BOOK REVIEW | Falling for Science: Objects in Mind

Review by Kristina Bartlett Brody

As a child, Seymour Papert fell in love with gears. Papert, now considered a pioneer in artificial intelligence, describes this love in very grown-up, scientific terms: “I remember quite vividly my excitement at discovering that a system could be lawful and completely comprehensible without being rigidly deterministic.”


So Papert and other scientists recount in this collection of essays that, in their personal approach, provide an innovative way to talk about science.
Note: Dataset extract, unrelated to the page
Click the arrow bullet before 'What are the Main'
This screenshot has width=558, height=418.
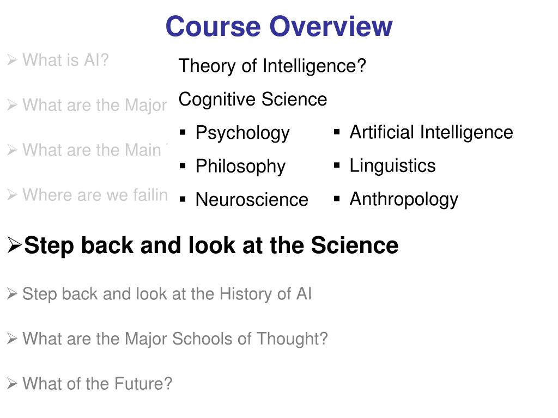coord(12,150)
A sociologist and psychologist by training, Turkle is a scholar in MIT’s Program in Science, Technology and Society. For this book, she asked scientists at various career stages to share memories of early curiosity by describing a favorite childhood object and how it shaped their thinking. The result is an eclectic collection of intimate essays that share one commonality: As the adult with accumulated knowledge looks back on such objects, the telling evolves into a way of describing scientific ideas with truly childlike wonder.

Each of the 59 essays is a gem, such as the one that includes this description from computer scientist Christine Alvarado: “I developed a system for braiding the tail of My Little Pony that taught me about mathematical concepts — from division to recursion.… Soon I was up to starting with 27 pieces … and then on to 81.”

The essays are well-written, and the details about the objects — their colors, textures, sounds — give abstract concepts an exciting tangibility.